First, Downing Street said Mr Johnson was not aware of “specific allegations” about Mr Pincher before appointing him as deputy chief whip in February. Ministers later reiterated this line – even though it turned out to be inaccurate.
On 4 July, the BBC reported Mr Johnson had been aware of a formal complaint. The next day, a former civil servant – Lord McDonald – said the prime minister had been told of the complaint in person.
Mr Johnson then admitted he had been told in 2019, and apologised for appointing Mr Pincher as deputy chief whip.
In April this year, the prime minister was fined for breaking lockdown rules, after attending a gathering on his birthday in June 2020.
He also apologised for going to a “bring your own booze” party in the Downing Street garden during the first lockdown.
More widely, the Metropolitan Police issued 126 fines to 83 people for breaking lockdown rules in Downing Street and Whitehall.
And a report by Sue Gray – a senior civil servant – described a series of social events by political staff that broke lockdown rules.
“The senior leadership at the centre, both political and official, must bear responsibility for this culture,” she wrote.
Last December, Mr Johnson told the Commons that “all guidance was followed completely in No 10”. He is now being investigated by a Commons committee over whether he knowingly misled Parliament.
The cost of living crisis – and a tax rise
Inflation has risen sharply in 2022, to the current rate of 9.1%.
Many of the reasons were outside of Boris Johnson’s control. Russia’s invasion of Ukraine, for example, has led to rises in oil prices and the cost of food.
And, while the government has taken some steps – for example, by cutting fuel duty by 5p per litre – it also went ahead with a tax rise in April. National Insurance went up by 1.25 pence in the pound.
The government said the tax rise would pay for health and social care, and changes that kicked in this week softened the blow – but anyone earning more than £34,000 a year will still pay more.
“In the middle of the worst cost of living crisis for decades,” said Labour leader Sir Keir Starmer in April, “the government chooses to increase taxes on working people”.
Owen Paterson row
In October 2021, a House of Commons committee recommended a 30-day suspension for then-Conservative MP Owen Paterson.
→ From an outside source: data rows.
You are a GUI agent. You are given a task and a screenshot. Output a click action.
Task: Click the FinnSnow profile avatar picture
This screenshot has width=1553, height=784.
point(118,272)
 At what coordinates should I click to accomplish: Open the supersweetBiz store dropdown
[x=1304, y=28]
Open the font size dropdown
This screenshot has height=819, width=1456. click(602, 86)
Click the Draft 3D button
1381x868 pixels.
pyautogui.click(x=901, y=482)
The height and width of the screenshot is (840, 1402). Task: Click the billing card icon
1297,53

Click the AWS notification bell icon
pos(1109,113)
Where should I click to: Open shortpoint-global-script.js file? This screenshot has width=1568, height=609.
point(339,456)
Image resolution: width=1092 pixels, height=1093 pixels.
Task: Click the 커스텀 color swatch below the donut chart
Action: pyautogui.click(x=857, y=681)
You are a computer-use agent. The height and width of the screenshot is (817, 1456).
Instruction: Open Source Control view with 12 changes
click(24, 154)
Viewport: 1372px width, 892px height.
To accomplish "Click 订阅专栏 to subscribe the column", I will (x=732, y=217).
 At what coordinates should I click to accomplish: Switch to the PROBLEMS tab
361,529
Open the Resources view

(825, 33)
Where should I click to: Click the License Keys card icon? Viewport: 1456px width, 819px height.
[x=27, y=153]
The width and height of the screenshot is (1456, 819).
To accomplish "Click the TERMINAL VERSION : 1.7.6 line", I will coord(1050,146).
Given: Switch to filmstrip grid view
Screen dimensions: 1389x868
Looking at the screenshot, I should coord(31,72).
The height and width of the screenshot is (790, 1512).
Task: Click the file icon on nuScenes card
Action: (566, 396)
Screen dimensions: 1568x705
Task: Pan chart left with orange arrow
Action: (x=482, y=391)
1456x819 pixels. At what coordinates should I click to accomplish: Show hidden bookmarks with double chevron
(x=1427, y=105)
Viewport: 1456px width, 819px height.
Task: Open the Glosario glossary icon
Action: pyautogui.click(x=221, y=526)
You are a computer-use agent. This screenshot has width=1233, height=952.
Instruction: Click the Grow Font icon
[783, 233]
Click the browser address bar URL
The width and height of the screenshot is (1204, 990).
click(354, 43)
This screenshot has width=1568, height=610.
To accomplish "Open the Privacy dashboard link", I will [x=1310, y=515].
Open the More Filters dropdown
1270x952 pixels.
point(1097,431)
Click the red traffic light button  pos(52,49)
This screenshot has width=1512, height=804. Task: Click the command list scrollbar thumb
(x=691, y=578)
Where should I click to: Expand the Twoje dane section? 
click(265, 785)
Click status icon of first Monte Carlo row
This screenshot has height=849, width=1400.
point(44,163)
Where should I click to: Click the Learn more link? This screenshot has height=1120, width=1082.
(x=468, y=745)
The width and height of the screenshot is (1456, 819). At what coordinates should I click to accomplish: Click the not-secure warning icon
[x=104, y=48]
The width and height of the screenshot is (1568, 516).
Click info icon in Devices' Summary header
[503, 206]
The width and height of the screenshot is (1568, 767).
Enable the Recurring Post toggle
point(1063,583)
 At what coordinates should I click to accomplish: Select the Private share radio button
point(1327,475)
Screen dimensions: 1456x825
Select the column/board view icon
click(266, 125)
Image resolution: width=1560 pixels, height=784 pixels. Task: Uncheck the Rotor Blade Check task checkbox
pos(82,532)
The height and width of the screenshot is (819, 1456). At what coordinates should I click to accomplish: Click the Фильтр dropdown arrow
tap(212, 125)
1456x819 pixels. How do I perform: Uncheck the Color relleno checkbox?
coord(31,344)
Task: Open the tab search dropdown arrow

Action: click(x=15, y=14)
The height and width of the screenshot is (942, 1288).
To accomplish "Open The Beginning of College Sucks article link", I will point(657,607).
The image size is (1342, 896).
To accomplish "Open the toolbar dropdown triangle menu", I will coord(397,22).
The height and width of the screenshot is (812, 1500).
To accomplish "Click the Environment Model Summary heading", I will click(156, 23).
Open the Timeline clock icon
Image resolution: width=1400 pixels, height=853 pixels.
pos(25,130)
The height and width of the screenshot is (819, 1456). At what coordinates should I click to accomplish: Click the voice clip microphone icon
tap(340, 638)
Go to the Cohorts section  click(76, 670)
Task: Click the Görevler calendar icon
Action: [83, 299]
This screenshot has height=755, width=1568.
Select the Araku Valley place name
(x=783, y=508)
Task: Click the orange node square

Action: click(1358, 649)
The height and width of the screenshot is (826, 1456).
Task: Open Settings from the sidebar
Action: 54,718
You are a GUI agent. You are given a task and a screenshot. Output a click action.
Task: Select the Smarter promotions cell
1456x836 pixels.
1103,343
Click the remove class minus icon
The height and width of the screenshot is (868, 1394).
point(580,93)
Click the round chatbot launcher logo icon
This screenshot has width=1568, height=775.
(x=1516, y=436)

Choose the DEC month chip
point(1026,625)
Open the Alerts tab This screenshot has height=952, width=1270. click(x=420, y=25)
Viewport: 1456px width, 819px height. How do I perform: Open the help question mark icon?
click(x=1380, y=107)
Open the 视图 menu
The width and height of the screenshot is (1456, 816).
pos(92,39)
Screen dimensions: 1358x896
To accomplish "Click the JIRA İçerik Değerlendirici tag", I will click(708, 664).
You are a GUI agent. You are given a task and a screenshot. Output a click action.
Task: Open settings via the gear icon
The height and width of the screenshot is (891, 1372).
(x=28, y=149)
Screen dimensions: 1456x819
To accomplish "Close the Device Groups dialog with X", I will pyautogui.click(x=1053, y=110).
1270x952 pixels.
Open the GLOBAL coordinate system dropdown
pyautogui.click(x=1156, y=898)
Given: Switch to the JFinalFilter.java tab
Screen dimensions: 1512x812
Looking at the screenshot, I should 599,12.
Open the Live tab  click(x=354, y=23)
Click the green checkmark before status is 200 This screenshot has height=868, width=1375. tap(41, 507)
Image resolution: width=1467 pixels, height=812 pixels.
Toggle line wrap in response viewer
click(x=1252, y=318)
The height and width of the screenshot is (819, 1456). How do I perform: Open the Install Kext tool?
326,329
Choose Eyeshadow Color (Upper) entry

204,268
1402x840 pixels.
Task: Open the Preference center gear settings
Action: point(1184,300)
The committee said he broke lobbying rules, to try to benefit companies who paid him.
But the Conservatives – led by the prime minister – voted to pause his suspension, and set up a new committee to look at how investigations were carried out.
After an outcry, Mr Paterson ended up resigning. Mr Johnson later admitted he had “crashed the car” in his handling of the case.
Lack of focus – and ideas
Boris Johnson won his thumping majority on the back of a clear, easy-to-follow policy – Get Brexit Done.
But since then, his critics said, there was a lack of focus and ideas in Downing Street.
His ex-adviser turned chief critic, Dominic Cummings, repeatedly accused him of being an out-of-control shopping trolley, veering from position to position.
Others questioned the prime minister’s philosophy – or, indeed, if he had one. In June, Conservative MP and former minister Jeremy Hunt accused Mr Johnson of lacking “integrity, competence, and vision”.
Mr Hunt was speaking before a confidence vote, which Mr Johnson won – but the complaints were getting louder.
The by-election defeats kept coming. After the latest, Mr Johnson said he would not undergo a “psychological transformation”.
But that, now, is not the concern of Conservative MPs. They have spoken, and the prime minister is going.